* [What you have to do]:
Turn the records below into a JSON list of strings, with one string for each line. Leave out blank lines.

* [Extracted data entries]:

______________________________

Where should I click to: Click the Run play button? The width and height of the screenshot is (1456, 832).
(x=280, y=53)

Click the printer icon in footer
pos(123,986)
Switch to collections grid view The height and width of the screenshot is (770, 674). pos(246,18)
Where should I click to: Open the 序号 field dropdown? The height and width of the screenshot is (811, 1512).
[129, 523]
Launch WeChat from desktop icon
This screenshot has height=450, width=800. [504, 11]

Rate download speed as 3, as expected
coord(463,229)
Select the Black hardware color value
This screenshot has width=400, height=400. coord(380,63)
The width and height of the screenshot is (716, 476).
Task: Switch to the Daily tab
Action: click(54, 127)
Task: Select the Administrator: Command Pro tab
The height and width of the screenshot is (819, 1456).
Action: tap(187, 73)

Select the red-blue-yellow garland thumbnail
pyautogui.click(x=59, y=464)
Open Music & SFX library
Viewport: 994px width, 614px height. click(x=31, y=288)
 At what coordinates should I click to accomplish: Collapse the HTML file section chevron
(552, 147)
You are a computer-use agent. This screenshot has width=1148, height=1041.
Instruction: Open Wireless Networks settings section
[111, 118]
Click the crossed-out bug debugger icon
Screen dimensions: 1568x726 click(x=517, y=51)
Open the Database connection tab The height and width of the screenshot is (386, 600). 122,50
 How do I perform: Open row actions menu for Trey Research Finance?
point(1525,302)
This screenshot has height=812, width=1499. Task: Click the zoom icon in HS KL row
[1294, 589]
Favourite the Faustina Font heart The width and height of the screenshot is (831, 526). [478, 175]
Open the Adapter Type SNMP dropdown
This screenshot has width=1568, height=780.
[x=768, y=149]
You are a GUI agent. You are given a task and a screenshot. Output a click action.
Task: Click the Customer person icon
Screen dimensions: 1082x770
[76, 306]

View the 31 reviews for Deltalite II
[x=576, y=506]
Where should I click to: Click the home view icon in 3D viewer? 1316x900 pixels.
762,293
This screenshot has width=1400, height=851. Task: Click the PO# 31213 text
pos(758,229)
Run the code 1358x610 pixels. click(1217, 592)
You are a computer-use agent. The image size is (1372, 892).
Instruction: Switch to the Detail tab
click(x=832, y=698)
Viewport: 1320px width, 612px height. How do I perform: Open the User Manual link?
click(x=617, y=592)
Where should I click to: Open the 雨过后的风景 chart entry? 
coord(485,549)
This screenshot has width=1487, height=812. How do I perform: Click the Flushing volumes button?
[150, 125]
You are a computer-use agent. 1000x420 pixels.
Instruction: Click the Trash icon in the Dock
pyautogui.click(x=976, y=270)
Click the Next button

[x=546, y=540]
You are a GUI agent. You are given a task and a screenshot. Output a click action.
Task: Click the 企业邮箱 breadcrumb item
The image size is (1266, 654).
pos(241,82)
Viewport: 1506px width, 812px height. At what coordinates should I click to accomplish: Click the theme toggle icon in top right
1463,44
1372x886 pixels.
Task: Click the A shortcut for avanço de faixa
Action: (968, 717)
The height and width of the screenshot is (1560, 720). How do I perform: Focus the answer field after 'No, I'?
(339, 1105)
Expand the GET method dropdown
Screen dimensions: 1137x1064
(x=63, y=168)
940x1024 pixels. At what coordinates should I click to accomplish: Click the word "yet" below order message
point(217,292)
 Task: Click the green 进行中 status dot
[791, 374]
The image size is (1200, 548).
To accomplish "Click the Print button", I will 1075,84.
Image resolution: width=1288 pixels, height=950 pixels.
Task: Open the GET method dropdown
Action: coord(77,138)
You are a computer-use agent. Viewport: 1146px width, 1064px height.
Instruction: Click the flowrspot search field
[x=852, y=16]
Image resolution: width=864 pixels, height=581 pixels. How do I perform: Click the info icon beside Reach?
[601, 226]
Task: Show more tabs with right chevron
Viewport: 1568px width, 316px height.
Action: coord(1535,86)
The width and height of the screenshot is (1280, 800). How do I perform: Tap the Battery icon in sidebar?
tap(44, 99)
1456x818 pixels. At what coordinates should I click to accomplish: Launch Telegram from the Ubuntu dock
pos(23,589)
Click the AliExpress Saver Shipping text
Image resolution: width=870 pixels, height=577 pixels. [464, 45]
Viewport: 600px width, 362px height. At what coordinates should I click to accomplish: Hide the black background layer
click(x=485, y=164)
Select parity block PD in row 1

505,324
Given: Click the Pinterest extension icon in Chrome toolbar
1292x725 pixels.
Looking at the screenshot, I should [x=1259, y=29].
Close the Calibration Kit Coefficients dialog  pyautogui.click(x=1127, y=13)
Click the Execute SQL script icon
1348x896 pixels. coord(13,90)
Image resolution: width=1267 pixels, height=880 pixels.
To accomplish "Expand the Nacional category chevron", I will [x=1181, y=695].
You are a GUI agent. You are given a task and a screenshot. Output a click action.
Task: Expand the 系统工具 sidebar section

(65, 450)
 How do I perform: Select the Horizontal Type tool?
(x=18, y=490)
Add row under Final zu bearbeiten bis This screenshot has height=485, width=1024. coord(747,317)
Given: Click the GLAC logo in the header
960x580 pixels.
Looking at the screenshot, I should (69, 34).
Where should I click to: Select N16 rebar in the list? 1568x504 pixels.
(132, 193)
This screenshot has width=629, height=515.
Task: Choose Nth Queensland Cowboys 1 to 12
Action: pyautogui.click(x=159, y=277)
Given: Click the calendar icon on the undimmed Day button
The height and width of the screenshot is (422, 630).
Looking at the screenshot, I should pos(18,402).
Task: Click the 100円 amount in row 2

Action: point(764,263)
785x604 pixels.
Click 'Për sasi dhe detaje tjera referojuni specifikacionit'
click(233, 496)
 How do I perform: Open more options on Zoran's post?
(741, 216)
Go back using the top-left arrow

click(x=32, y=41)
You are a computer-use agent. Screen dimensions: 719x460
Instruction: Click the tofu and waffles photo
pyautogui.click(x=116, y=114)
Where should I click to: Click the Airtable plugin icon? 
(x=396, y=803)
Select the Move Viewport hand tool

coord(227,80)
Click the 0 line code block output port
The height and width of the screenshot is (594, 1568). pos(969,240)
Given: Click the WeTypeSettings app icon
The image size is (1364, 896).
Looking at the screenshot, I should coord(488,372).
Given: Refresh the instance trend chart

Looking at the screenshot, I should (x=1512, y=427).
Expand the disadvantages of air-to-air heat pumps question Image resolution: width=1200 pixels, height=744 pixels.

______________________________

* [Task output]:
[
  "Where should I click to: Click the Run play button? The width and height of the screenshot is (1456, 832).",
  "(x=280, y=53)",
  "Click the printer icon in footer",
  "pos(123,986)",
  "Switch to collections grid view The height and width of the screenshot is (770, 674). pos(246,18)",
  "Where should I click to: Open the 序号 field dropdown? The height and width of the screenshot is (811, 1512).",
  "[129, 523]",
  "Launch WeChat from desktop icon",
  "This screenshot has height=450, width=800. [504, 11]",
  "Rate download speed as 3, as expected",
  "coord(463,229)",
  "Select the Black hardware color value",
  "This screenshot has width=400, height=400. coord(380,63)",
  "The width and height of the screenshot is (716, 476).",
  "Task: Switch to the Daily tab",
  "Action: click(54, 127)",
  "Task: Select the Administrator: Command Pro tab",
  "The height and width of the screenshot is (819, 1456).",
  "Action: tap(187, 73)",
  "Select the red-blue-yellow garland thumbnail",
  "pyautogui.click(x=59, y=464)",
  "Open Music & SFX library",
  "Viewport: 994px width, 614px height. click(x=31, y=288)",
  " At what coordinates should I click to accomplish: Collapse the HTML file section chevron",
  "(552, 147)",
  "You are a computer-use agent. This screenshot has width=1148, height=1041.",
  "Instruction: Open Wireless Networks settings section",
  "[111, 118]",
  "Click the crossed-out bug debugger icon",
  "Screen dimensions: 1568x726 click(x=517, y=51)",
  "Open the Database connection tab The height and width of the screenshot is (386, 600). 122,50",
  " How do I perform: Open row actions menu for Trey Research Finance?",
  "point(1525,302)",
  "This screenshot has height=812, width=1499. Task: Click the zoom icon in HS KL row",
  "[1294, 589]",
  "Favourite the Faustina Font heart The width and height of the screenshot is (831, 526). [478, 175]",
  "Open the Adapter Type SNMP dropdown",
  "This screenshot has width=1568, height=780.",
  "[x=768, y=149]",
  "You are a GUI agent. You are given a task and a screenshot. Output a click action.",
  "Task: Click the Customer person icon",
  "Screen dimensions: 1082x770",
  "[76, 306]",
  "View the 31 reviews for Deltalite II",
  "[x=576, y=506]",
  "Where should I click to: Click the home view icon in 3D viewer? 1316x900 pixels.",
  "762,293",
  "This screenshot has width=1400, height=851. Task: Click the PO# 31213 text",
  "pos(758,229)",
  "Run the code 1358x610 pixels. click(1217, 592)",
  "You are a computer-use agent. The image size is (1372, 892).",
  "Instruction: Switch to the Detail tab",
  "click(x=832, y=698)",
  "Viewport: 1320px width, 612px height. How do I perform: Open the User Manual link?",
  "click(x=617, y=592)",
  "Where should I click to: Open the 雨过后的风景 chart entry? ",
  "coord(485,549)",
  "This screenshot has width=1487, height=812. How do I perform: Click the Flushing volumes button?",
  "[150, 125]",
  "You are a computer-use agent. 1000x420 pixels.",
  "Instruction: Click the Trash icon in the Dock",
  "pyautogui.click(x=976, y=270)",
  "Click the Next button",
  "[x=546, y=540]",
  "You are a GUI agent. You are given a task and a screenshot. Output a click action.",
  "Task: Click the 企业邮箱 breadcrumb item",
  "The image size is (1266, 654).",
  "pos(241,82)",
  "Viewport: 1506px width, 812px height. At what coordinates should I click to accomplish: Click the theme toggle icon in top right",
  "1463,44",
  "1372x886 pixels.",
  "Task: Click the A shortcut for avanço de faixa",
  "Action: (968, 717)",
  "The height and width of the screenshot is (1560, 720). How do I perform: Focus the answer field after 'No, I'?",
  "(339, 1105)",
  "Expand the GET method dropdown",
  "Screen dimensions: 1137x1064",
  "(x=63, y=168)",
  "940x1024 pixels. At what coordinates should I click to accomplish: Click the word \"yet\" below order message",
  "point(217,292)",
  " Task: Click the green 进行中 status dot",
  "[791, 374]",
  "The image size is (1200, 548).",
  "To accomplish \"Click the Print button\", I will 1075,84.",
  "Image resolution: width=1288 pixels, height=950 pixels.",
  "Task: Open the GET method dropdown",
  "Action: coord(77,138)",
  "You are a computer-use agent. Viewport: 1146px width, 1064px height.",
  "Instruction: Click the flowrspot search field",
  "[x=852, y=16]",
  "Image resolution: width=864 pixels, height=581 pixels. How do I perform: Click the info icon beside Reach?",
  "[601, 226]",
  "Task: Show more tabs with right chevron",
  "Viewport: 1568px width, 316px height.",
  "Action: coord(1535,86)",
  "The width and height of the screenshot is (1280, 800). How do I perform: Tap the Battery icon in sidebar?",
  "tap(44, 99)",
  "1456x818 pixels. At what coordinates should I click to accomplish: Launch Telegram from the Ubuntu dock",
  "pos(23,589)",
  "Click the AliExpress Saver Shipping text",
  "Image resolution: width=870 pixels, height=577 pixels. [464, 45]",
  "Viewport: 600px width, 362px height. At what coordinates should I click to accomplish: Hide the black background layer",
  "click(x=485, y=164)",
  "Select parity block PD in row 1",
  "505,324",
  "Given: Click the Pinterest extension icon in Chrome toolbar",
  "1292x725 pixels.",
  "Looking at the screenshot, I should [x=1259, y=29].",
  "Close the Calibration Kit Coefficients dialog  pyautogui.click(x=1127, y=13)",
  "Click the Execute SQL script icon",
  "1348x896 pixels. coord(13,90)",
  "Image resolution: width=1267 pixels, height=880 pixels.",
  "To accomplish \"Expand the Nacional category chevron\", I will [x=1181, y=695].",
  "You are a GUI agent. You are given a task and a screenshot. Output a click action.",
  "Task: Expand the 系统工具 sidebar section",
  "(65, 450)",
  " How do I perform: Select the Horizontal Type tool?",
  "(x=18, y=490)",
  "Add row under Final zu bearbeiten bis This screenshot has height=485, width=1024. coord(747,317)",
  "Given: Click the GLAC logo in the header",
  "960x580 pixels.",
  "Looking at the screenshot, I should (69, 34).",
  "Where should I click to: Select N16 rebar in the list? 1568x504 pixels.",
  "(132, 193)",
  "This screenshot has width=629, height=515.",
  "Task: Choose Nth Queensland Cowboys 1 to 12",
  "Action: pyautogui.click(x=159, y=277)",
  "Given: Click the calendar icon on the undimmed Day button",
  "The height and width of the screenshot is (422, 630).",
  "Looking at the screenshot, I should pos(18,402).",
  "Task: Click the 100円 amount in row 2",
  "Action: point(764,263)",
  "785x604 pixels.",
  "Click 'Për sasi dhe detaje tjera referojuni specifikacionit'",
  "click(233, 496)",
  " How do I perform: Open more options on Zoran's post?",
  "(741, 216)",
  "Go back using the top-left arrow",
  "click(x=32, y=41)",
  "You are a computer-use agent. Screen dimensions: 719x460",
  "Instruction: Click the tofu and waffles photo",
  "pyautogui.click(x=116, y=114)",
  "Where should I click to: Click the Airtable plugin icon? ",
  "(x=396, y=803)",
  "Select the Move Viewport hand tool",
  "coord(227,80)",
  "Click the 0 line code block output port",
  "The height and width of the screenshot is (594, 1568). pos(969,240)",
  "Given: Click the WeTypeSettings app icon",
  "The image size is (1364, 896).",
  "Looking at the screenshot, I should coord(488,372).",
  "Given: Refresh the instance trend chart",
  "Looking at the screenshot, I should (x=1512, y=427).",
  "Expand the disadvantages of air-to-air heat pumps question Image resolution: width=1200 pixels, height=744 pixels."
]